■ Extrait à lire ■
◆ ◆ ◆ ◆ ◆ ◆ ◆
Les parents et les éducateurs d’enfants « à haut potentiel » se posent souvent la même question : comment pouvons-nous les accompagner au mieux pour qu’ils puissent exprimer pleinement leur talent ?
Anna a tout juste 4 ans, mais ses parents ont vite compris qu’elle savait déjà lire, simplement en observant sa grande sœur qui est en école primaire. Lire lui procure beaucoup de plaisir, car les histoires qu’elle découvre dans ses livres la fascinent et éveillent son intérêt. Sa curiosité est aussi alimentée par l’observation de son environnement naturel, des plantes, des animaux, ce qui la pousse à poser de nombreuses questions et fait souvent l’émerveillement des adultes avec ses réflexions inattendues.
Michele, quant à lui, a 10 ans, et il s’est récemment lancé dans l’apprentissage du piano. La musique a toujours été son jeu préféré, et son professeur remarque que ses progrès sont vraiment remarquables par rapport à la moyenne de sa classe. Sa passion pour l’instrument lui permet de voir les exercices sous un angle plus léger, presque ludique, ce qui explique ses réussites.
Ces deux enfants, Anna et Michele, peuvent-ils être considérés comme « enfants géniaux » ? Comment ont-ils réussi à développer si facilement ces compétences ?
Enfants « doués »
◆ ◆ ◆ ◆ ◆ ◆ ◆
■ Consigne ■
Relevez toutes les phrases interrogatives que contient le texte sur les enfants à haut potentiel. Les enregistrements qui suivent proviennent d'une source distincte de cet extrait.
◆ ◆ ◆ ◆ ◆ ◆ ◆
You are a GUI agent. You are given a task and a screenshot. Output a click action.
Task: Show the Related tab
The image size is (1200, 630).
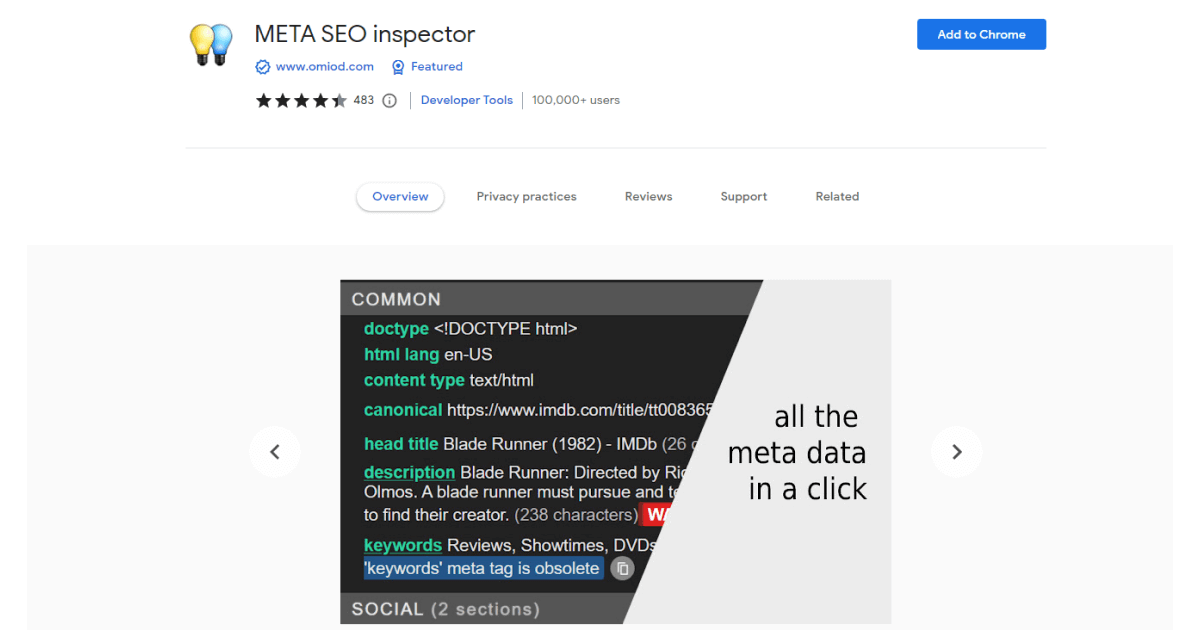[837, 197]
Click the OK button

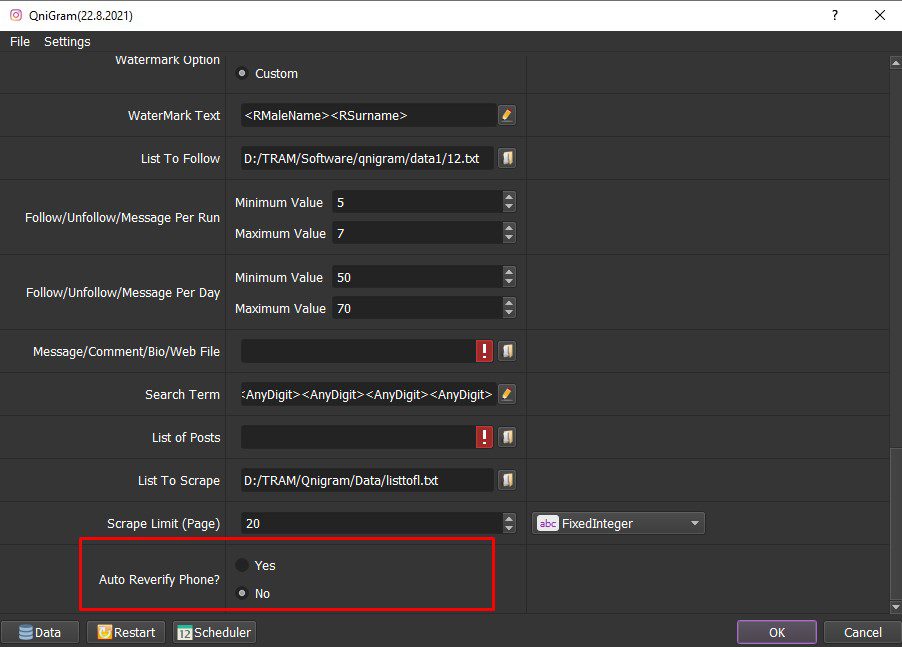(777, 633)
◆ ◆ ◆ ◆ ◆ ◆ ◆
■ Réponse ■
- comment pouvons-nous les accompagner au mieux pour qu'ils puissent exprimer pleinement leur talent ?
- Ces deux enfants, Anna et Michele, peuvent-ils être considérés comme « enfants géniaux » ?
- Comment ont-ils réussi à développer si facilement ces compétences ?